== Text section

Whether you’re working on casual photo tweaks or intricate design projects, MagicQuill combines powerful AI with simplicity to bring your creative vision to life. If you’ve been looking for a tool that makes advanced editing feel effortless, this one’s definitely worth checking out.

MultiFoley

MultiFoley

MultiFoley is an impressive new AI tool for creating soundtracks that perfectly match silent videos, whether you’re going for realistic sound effects or something more imaginative. With MultiFoley, you can generate high-quality, synchronized sounds using text, audio, or video as inputs.

One of its coolest tricks is that you can guide it with reference sounds—like pulling audio from a sound effects library or a partial video soundtrack—and it will build a complete, seamless audio experience. Need a skateboard’s wheels spinning without the wind noise, or maybe a lion’s roar that sounds like a cat’s meow? MultiFoley can help you with this.

It’s super versatile, too. You can use it to create sounds based on text prompts, extend incomplete soundtracks, or tweak audio using existing references. By combining AI smarts with professional sound effects, it produces clear, full-bandwidth audio that’s perfect for everything from film production to creative projects.

If sound design is part of your workflow, MultiFoley could save you a lot of time while opening up endless creative possibilities.

NotebookLM update

nlm

Google has just rolled out some exciting updates to NotebookLM, their AI-powered productivity tool, and they’re pretty game-changing.

====

→ **Exercise directions**: Can you quote everything in the AI tools text from "It’s super versatile, too." down to "endless creative possibilities."? The lines after this have nothing to do with the AI tools text.

== Data shown

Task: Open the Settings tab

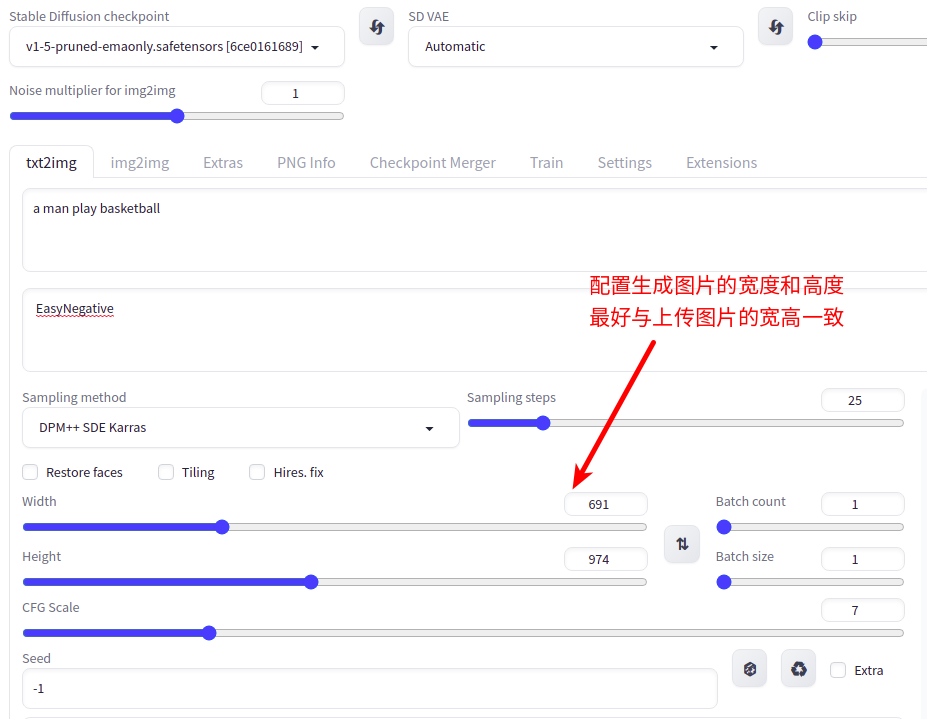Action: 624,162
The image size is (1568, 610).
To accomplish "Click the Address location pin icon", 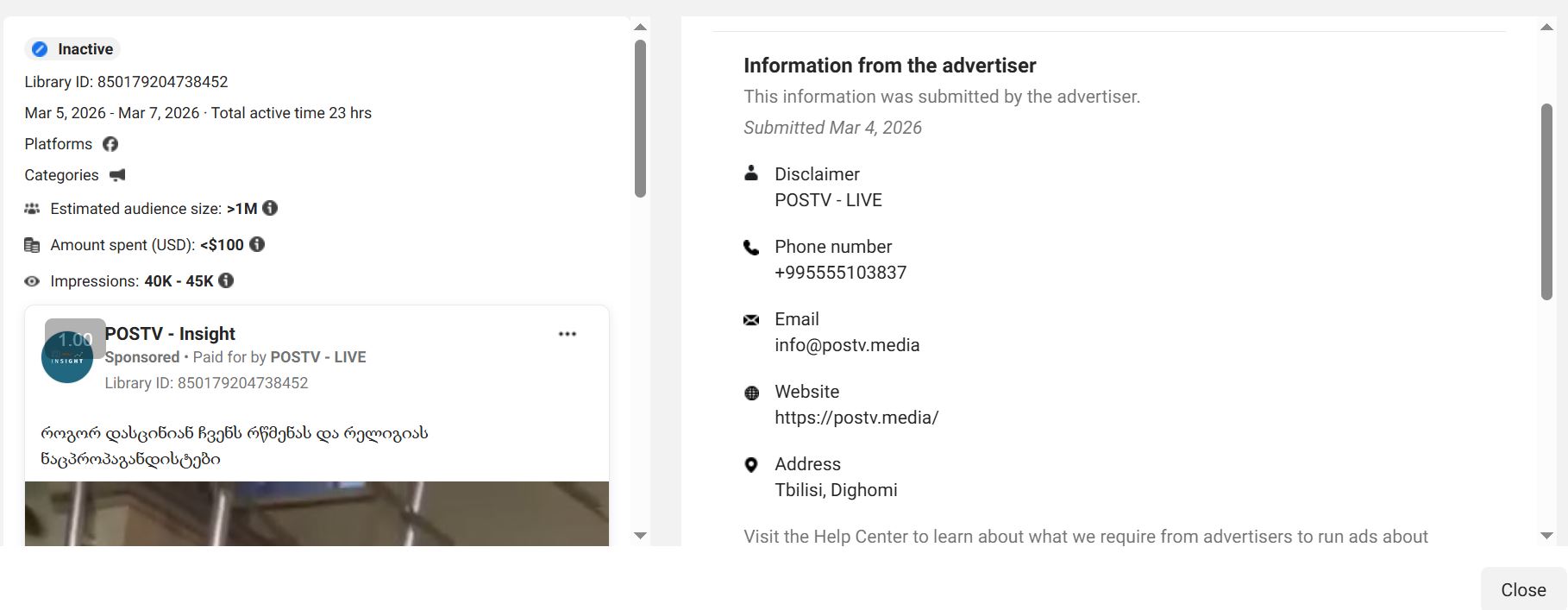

====

→ **Result of this exercise**:
It’s super versatile, too. You can use it to create sounds based on text prompts, extend incomplete soundtracks, or tweak audio using existing references. By combining AI smarts with professional sound effects, it produces clear, full-bandwidth audio that’s perfect for everything from film production to creative projects.

If sound design is part of your workflow, MultiFoley could save you a lot of time while opening up endless creative possibilities.